5) http://www.predictioncenter.org/casp12/target.cgi?target=T0863&view=sequence

b. Go to the NCBI BLAST web site and run Protein BLAST on each of the above sequences using different scoring matrices and word size

c. In your homework report, for each sequence please study the similarity and dissimilarity of the results returned by BLAST when the scoring matrix and word size are changed and summarize your findings. Please report how the E-value distribution changes with respect to the scoring matrix and word size.

Homework 4 (due date Feb 22, 2018):

a) Learn to use two protein secondary structure prediction web servers: 1) SPIDER2: http://sparks-lab.org/server/SPIDER2/; and 2) RaptorX-Property: http://raptorx.uchicago.edu/StructurePropertyPred/predict/ .

b) To test them, please download the sequence and structure files (in FASTA and PDB format respectively) of the following proteins from the Protein Data Bank website: 4ympA, 5a7dB, 5a7dL, 5aotA, 5ereA, 5fjlA, 5j4aA, 5j4aB, 5j5vA, 5j5vB, 5j5vC, 5jmbA, 5jmuA, 5kkpA and 5ko9A. Meanwhile, the first 4 letters encode a PDB ID and the last letter is the protein chain name. For example, by searching 4ymp at http://www.rcsb.org/pdb/home/home.do, you will be directed to the web page of the protein 4ymp. Clicking on the “Download” button, you will be able to download the FASTA sequence and the PDB files. Note that you only need to download the sequence file for chain A.

c) Submit your sequences to the web servers and then calculate the secondary structure prediction accuracy (i.e., Q3 accuracy) of the returned results. To obtain the ground truth, you may use the DSSP web server or program at http://www.cmbi.ru.nl/dssp.html. You will need to write a small program to parse the output of DSSP.

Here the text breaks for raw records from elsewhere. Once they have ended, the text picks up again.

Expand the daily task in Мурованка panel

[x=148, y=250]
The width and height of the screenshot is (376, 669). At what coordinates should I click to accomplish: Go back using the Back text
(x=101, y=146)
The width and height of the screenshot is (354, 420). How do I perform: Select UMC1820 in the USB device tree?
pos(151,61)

d) Compare your Q3 accuracy with that listed in Table 1 of the paper at https://academic.oup.com/bib/article/doi/10.1093/bib/bbw129/2769436/Sixty-five-years-of-the-long-march-in-protein to see how different your result is from this table. Only Q3 accuracy is needed.

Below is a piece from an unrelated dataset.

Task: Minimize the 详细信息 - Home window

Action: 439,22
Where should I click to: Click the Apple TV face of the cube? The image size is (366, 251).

e) If you do not want to use web servers, you can of course install their standalone packages. But generally speaking, it needs much more effort to install a local copy of the packages.

Research Projects

Below are some optional topics for the final research project. You are also encouraged to propose your own topics, but the topics you choose shall be different from the homework topics. If your project is about algorithm development, I expect that you have some incremental improvement over currently popular ones. If your project is review of a specific topic, please discuss future research directions, in addition to critically review existing work.

1. Review algorithms for protein secondary structure prediction

2. Review deep learning algorithms for protein local structure (secondary structure, solvent accessibility and torsion angles) prediction

3. Review algorithms for protein contact prediction

4. Review deep learning methods for drug discovery

5. Review algorithms for protein structure alignment

6. Review algorithms for phylogeny tree construction

7. Review algorithms for biological network alignment

8. Review algorithms for biological network construction

9. Develop algorithms for pairwise or multiple protein-protein interaction network alignment

10. Develop deep learning algorithms for protein secondary structure and/or torsion angle prediction

11. Develop deep learning algorithms for protein solvent accessibility and/or contact number prediction

12. Develop deep learning algorithms to predict if a protein is DNA or RNA-binding protein

13. Develop deep learning algorithms to predict if two proteins interaction or not

The due date of the final project is March 11, 2018. Please send me a brief abstract (one paragraph) to tell me what want to work on before mid in Feb 2018. If you need your final grade to graduate, please talk to me and hand in your final project and homework earlier (by March 4, 2018). If you need more time to complete the research project, please also talk to me.